### GOAL OF THE EXERCISE
Each line must appear in the answer exactly as it does in the data.

+---+

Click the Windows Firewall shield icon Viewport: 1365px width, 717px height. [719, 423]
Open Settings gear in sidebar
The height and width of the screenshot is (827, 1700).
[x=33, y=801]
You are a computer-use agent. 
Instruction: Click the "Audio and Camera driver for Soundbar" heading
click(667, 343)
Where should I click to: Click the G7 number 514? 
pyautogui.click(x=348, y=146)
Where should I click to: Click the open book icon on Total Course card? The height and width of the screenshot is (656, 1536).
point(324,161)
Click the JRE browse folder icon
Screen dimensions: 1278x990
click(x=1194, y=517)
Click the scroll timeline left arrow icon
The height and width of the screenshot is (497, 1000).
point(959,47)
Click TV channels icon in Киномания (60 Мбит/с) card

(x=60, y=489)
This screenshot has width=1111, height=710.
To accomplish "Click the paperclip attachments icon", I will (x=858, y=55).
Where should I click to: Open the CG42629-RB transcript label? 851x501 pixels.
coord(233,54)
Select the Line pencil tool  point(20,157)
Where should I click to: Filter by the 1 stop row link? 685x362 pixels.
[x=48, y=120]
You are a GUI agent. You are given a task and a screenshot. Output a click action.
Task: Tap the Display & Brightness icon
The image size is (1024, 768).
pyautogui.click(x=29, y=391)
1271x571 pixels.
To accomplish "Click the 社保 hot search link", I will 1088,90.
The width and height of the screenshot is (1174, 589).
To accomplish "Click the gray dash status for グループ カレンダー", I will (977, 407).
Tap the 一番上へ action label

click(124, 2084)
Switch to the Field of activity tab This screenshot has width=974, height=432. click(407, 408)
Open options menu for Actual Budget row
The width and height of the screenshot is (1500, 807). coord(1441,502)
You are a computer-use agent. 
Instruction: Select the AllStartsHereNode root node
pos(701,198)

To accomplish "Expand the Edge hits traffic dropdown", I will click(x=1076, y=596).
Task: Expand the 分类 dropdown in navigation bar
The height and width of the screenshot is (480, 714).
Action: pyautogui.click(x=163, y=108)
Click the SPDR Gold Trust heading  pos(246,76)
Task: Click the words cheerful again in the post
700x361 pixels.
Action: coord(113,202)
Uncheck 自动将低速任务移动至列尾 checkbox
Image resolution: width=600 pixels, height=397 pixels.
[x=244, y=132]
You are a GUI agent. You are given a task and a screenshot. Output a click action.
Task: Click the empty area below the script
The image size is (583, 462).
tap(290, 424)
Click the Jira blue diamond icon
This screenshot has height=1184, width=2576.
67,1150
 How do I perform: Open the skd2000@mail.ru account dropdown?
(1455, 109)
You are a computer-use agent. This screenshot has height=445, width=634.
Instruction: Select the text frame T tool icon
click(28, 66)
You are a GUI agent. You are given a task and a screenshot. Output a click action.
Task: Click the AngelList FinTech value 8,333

+---+

### EXERCISE ANSWER
Click the Windows Firewall shield icon Viewport: 1365px width, 717px height. [719, 423]
Open Settings gear in sidebar
The height and width of the screenshot is (827, 1700).
[x=33, y=801]
You are a computer-use agent. 
Instruction: Click the "Audio and Camera driver for Soundbar" heading
click(667, 343)
Where should I click to: Click the G7 number 514? 
pyautogui.click(x=348, y=146)
Where should I click to: Click the open book icon on Total Course card? The height and width of the screenshot is (656, 1536).
point(324,161)
Click the JRE browse folder icon
Screen dimensions: 1278x990
click(x=1194, y=517)
Click the scroll timeline left arrow icon
The height and width of the screenshot is (497, 1000).
point(959,47)
Click TV channels icon in Киномания (60 Мбит/с) card

(x=60, y=489)
This screenshot has width=1111, height=710.
To accomplish "Click the paperclip attachments icon", I will (x=858, y=55).
Where should I click to: Open the CG42629-RB transcript label? 851x501 pixels.
coord(233,54)
Select the Line pencil tool  point(20,157)
Where should I click to: Filter by the 1 stop row link? 685x362 pixels.
[x=48, y=120]
You are a GUI agent. You are given a task and a screenshot. Output a click action.
Task: Tap the Display & Brightness icon
The image size is (1024, 768).
pyautogui.click(x=29, y=391)
1271x571 pixels.
To accomplish "Click the 社保 hot search link", I will 1088,90.
The width and height of the screenshot is (1174, 589).
To accomplish "Click the gray dash status for グループ カレンダー", I will (977, 407).
Tap the 一番上へ action label

click(124, 2084)
Switch to the Field of activity tab This screenshot has width=974, height=432. click(407, 408)
Open options menu for Actual Budget row
The width and height of the screenshot is (1500, 807). coord(1441,502)
You are a computer-use agent. 
Instruction: Select the AllStartsHereNode root node
pos(701,198)

To accomplish "Expand the Edge hits traffic dropdown", I will click(x=1076, y=596).
Task: Expand the 分类 dropdown in navigation bar
The height and width of the screenshot is (480, 714).
Action: pyautogui.click(x=163, y=108)
Click the SPDR Gold Trust heading  pos(246,76)
Task: Click the words cheerful again in the post
700x361 pixels.
Action: coord(113,202)
Uncheck 自动将低速任务移动至列尾 checkbox
Image resolution: width=600 pixels, height=397 pixels.
[x=244, y=132]
You are a GUI agent. You are given a task and a screenshot. Output a click action.
Task: Click the empty area below the script
The image size is (583, 462).
tap(290, 424)
Click the Jira blue diamond icon
This screenshot has height=1184, width=2576.
67,1150
 How do I perform: Open the skd2000@mail.ru account dropdown?
(1455, 109)
You are a computer-use agent. This screenshot has height=445, width=634.
Instruction: Select the text frame T tool icon
click(28, 66)
You are a GUI agent. You are given a task and a screenshot. Output a click action.
Task: Click the AngelList FinTech value 8,333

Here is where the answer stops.